Dataset excerpts:
—————

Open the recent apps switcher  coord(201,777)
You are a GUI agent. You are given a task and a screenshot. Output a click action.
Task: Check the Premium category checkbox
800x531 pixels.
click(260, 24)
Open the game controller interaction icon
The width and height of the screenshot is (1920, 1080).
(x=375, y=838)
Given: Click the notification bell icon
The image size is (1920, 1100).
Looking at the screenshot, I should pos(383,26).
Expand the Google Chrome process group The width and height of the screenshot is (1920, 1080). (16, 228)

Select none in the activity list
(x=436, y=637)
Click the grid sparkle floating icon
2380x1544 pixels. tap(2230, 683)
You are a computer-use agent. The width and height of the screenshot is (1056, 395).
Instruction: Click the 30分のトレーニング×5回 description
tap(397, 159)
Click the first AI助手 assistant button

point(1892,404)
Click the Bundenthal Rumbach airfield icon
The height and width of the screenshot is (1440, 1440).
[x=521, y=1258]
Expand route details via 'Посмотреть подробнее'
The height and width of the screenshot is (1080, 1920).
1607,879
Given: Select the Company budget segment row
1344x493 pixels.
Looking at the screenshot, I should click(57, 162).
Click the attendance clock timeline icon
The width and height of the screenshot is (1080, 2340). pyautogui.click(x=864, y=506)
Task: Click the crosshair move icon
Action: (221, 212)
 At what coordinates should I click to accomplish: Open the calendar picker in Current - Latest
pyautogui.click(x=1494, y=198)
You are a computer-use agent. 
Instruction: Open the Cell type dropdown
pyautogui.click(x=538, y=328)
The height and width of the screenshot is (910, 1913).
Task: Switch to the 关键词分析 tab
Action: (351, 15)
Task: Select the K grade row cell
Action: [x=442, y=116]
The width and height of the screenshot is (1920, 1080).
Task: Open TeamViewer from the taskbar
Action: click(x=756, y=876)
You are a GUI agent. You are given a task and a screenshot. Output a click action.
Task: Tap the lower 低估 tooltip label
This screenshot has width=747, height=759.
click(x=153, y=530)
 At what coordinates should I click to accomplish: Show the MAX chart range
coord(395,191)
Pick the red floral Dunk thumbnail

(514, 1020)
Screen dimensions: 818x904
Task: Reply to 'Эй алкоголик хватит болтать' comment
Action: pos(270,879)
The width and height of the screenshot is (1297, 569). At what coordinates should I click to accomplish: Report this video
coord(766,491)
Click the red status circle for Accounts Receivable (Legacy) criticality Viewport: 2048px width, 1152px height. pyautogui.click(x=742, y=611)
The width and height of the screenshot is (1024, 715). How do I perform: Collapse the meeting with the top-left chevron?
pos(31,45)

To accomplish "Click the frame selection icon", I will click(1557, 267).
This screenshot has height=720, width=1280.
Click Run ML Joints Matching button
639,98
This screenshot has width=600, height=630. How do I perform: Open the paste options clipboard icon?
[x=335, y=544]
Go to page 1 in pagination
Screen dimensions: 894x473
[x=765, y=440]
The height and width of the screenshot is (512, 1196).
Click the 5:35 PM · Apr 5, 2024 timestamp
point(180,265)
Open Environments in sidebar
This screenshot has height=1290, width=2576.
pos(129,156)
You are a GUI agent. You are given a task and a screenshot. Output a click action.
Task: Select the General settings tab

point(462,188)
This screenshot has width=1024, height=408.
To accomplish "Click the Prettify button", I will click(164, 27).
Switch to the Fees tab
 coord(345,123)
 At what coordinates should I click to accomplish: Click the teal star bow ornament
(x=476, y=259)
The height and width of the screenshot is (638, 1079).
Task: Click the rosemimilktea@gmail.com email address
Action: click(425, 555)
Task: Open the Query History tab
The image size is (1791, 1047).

—————

Task goal: Gather every line of the items above that contains the word "computer". Case counts.

Exercise output:
You are a computer-use agent. The width and height of the screenshot is (1056, 395).
You are a computer-use agent. 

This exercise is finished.